◆ **Extrait choisi**
==================================================
Balades en jazz à travers une passion. Miles vient de paraitre
« Rien ne vaut l’enfance, une fois qu’on a été dispensé de jeunesse », écrit Alain Gerber pour qui l’enfance de l’art s’oppose pour ainsi dire à celle du premier âge, et dont la seconde naissance date de décembre 1958, lorsqu’un de ses profs de Belfort lui révéla soudain le jazz.
«Tout ce que l’enfance fait mine de vous promettre, mais vous refuse avec acharnement – par exemple la bienheureuse ignorance, l’irresponsabilité et son corollaire, le goût du merveilleux», précise-t-il, « tout cela et davantage, le jazz me l’a offert en même temps que je me délivrais d’un coup de mes illusions passées ».
A cette découverte, et surtout à l’aura mythologique de sa jeunesse de Vitellone belfortin, Alain Gerber a consacré ses deux premiers livres, d’un lyrisme rappelant celui de l’immense Thomas Wolfe (à ne pas confondre avec le Tom Wolfe du Bûcher des vanités), La couleur orange et Le Buffet de la gare. L’on y découvre notamment que le jazz fut pour le garçon, bien plus qu’une passion « parmi d’autres », l’expression la plus pure de toute une Amérique rêvée où les écrivains, de Faulkner à Hemingway, Scott Fitzgerald ou Ring Lardner, faisaient figure de personnages vivants autant que de révélateurs d’un « nulle part » plus habitable que l’ordinaire des jours.
« J’ai découvert au mois de décembre 1958, grace à Henri Baudin, The Man I Love de Miles Davis, Thelonius Monk, Milt Jackson, Percy Heath et Kenny Clarke, comme un chant tombé des étoiles, une eau lustrale versée sur moi du plus haut de la plus haute sphère, écrit Alain Gerber, qu’on sait l’un des plus grands connaisseurs français de la Chose. Pourtant ce n’est pas en spécialiste qu’il compose ces Balades en jazz : plutôt en amateur, au sens de celui qui aime. « J’ai tenté de faire croire le contraire (non sans un certain succès parfois, au oint d’en avoir tiré l’essentiel de ma subsistance) mais je n’ai jamais rien compris à cette musique, ou si peu ». Il dit avoir écouté The Man I Love des centaines de fois, sans en venir à bout. Autant dire qu’il parle du jazz comme d’un incompréhensible amour, dont le blues serait l’une des expressions les plus caractéristiques à cet égard, le blues qui « parle en images à ceux qui n’en comprennent pas les paroles ».
Qu’on en se figure pas pour autant une passion pure entretenue les yeux au ciel, car le jazz a tantôt un « charme de gouttière » et tantôt une volubilité hugolienne (comme certaines pages de Gerber d’ailleurs, notamment quand il évoque le Chat qui pêche o ù il rencontre Stan Getz, son dieu tombé de son piédestal, pour un petit concert privé qui le marque à vie), tantôt se mue en confidence lancinante avec Chet Baker, qui vit sa dérive mortelle loin de nous et nous rejoint de sa double voix: « J’écoutais cette musique refaire le monde à son image, marcher toute seule quand la ville dort, marcher derrières les bruits de ses pas, traverser en dehors des clous, mêler son haleine au brouillard, ramasser les mégots de la nuit ».
==================================================
◆ **Enregistrements**
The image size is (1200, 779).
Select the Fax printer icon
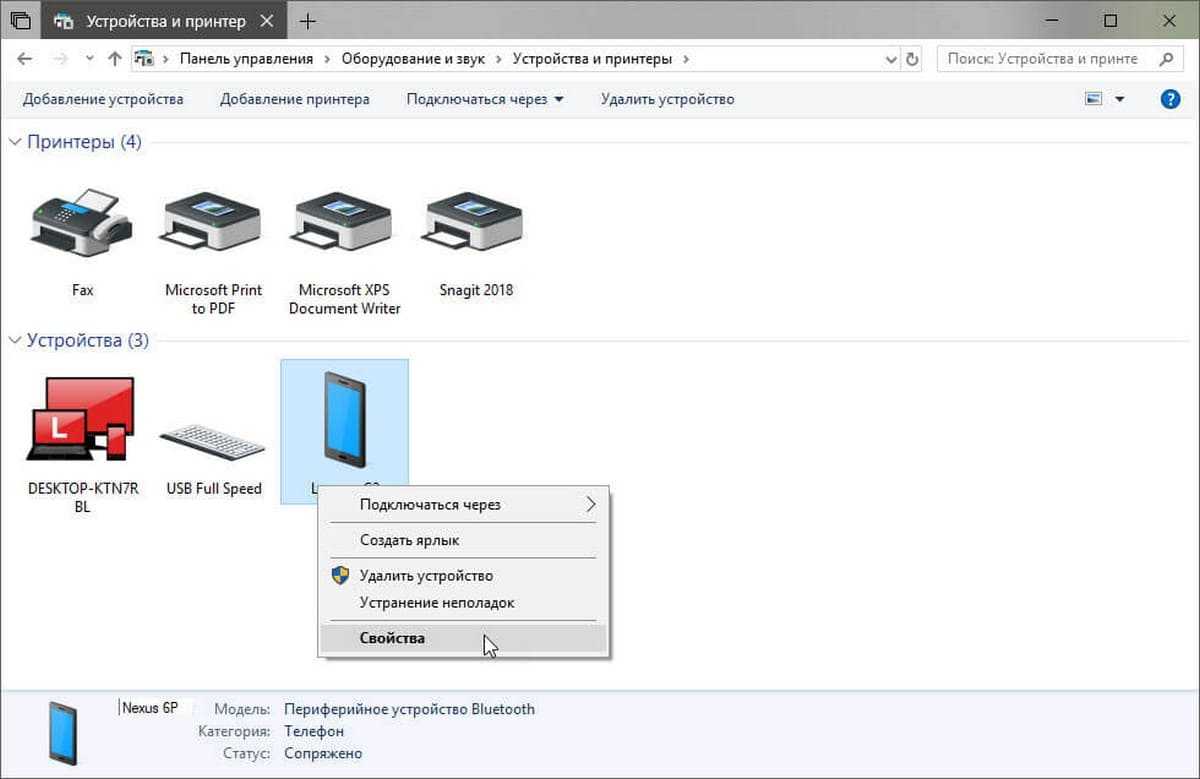point(82,223)
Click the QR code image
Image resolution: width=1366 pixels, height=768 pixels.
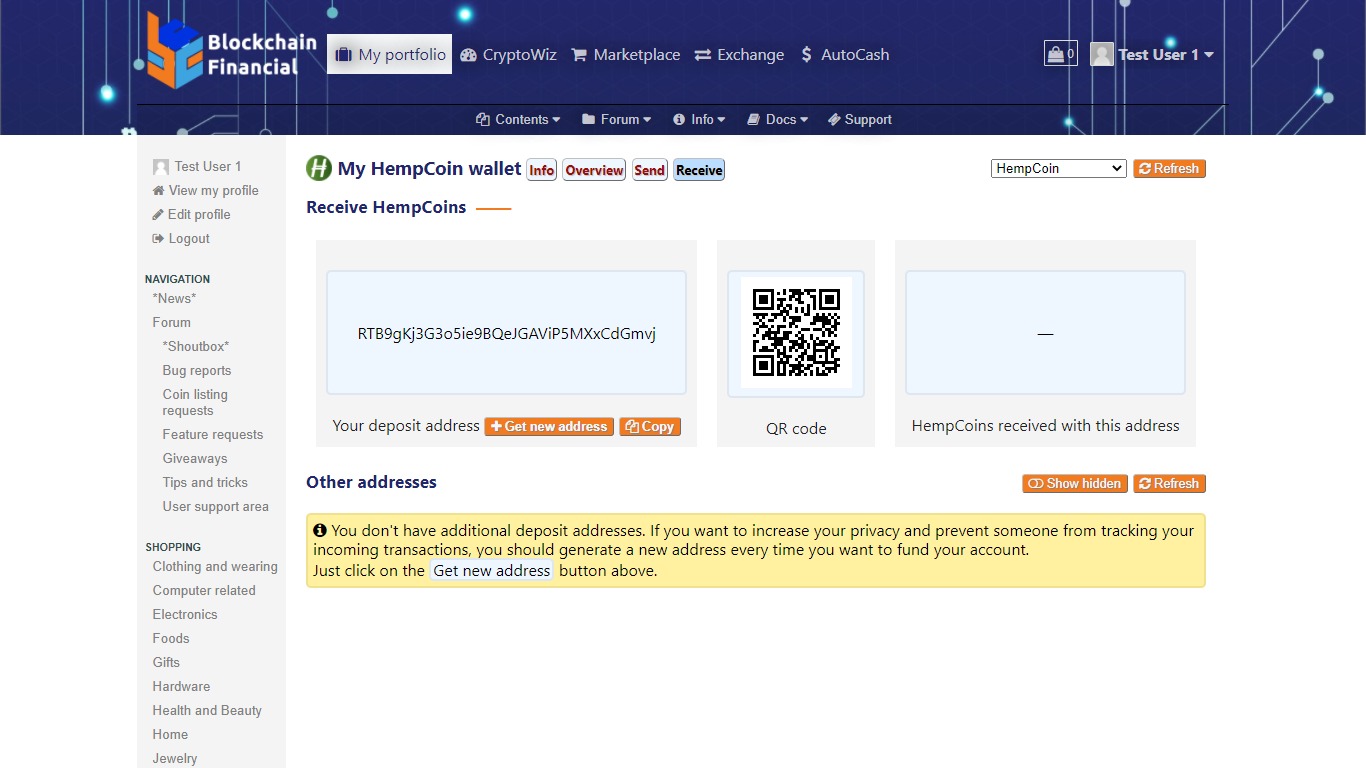point(796,332)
==================================================
◆ **Consigne A**
Quels musiciens l'article nomme-t-il comme interprètes du morceau The Man I Love découvert en décembre 1958 ?
◆ **Consigne B**
Restituez sans rien changer le passage de l'article qui commence par les mots « A cette découverte, et » et s'achève sur « l’ordinaire des jours. ».
Les enregistrements ne sont d'aucune utilité ici.

◆ **Corrigé A**
Miles Davis, Thelonius Monk, Milt Jackson, Percy Heath et Kenny Clarke.

◆ **Corrigé B**
A cette découverte, et surtout à l’aura mythologique de sa jeunesse de Vitellone belfortin, Alain Gerber a consacré ses deux premiers livres, d’un lyrisme rappelant celui de l’immense Thomas Wolfe (à ne pas confondre avec le Tom Wolfe du Bûcher des vanités), La couleur orange et Le Buffet de la gare. L’on y découvre notamment que le jazz fut pour le garçon, bien plus qu’une passion « parmi d’autres », l’expression la plus pure de toute une Amérique rêvée où les écrivains, de Faulkner à Hemingway, Scott Fitzgerald ou Ring Lardner, faisaient figure de personnages vivants autant que de révélateurs d’un « nulle part » plus habitable que l’ordinaire des jours.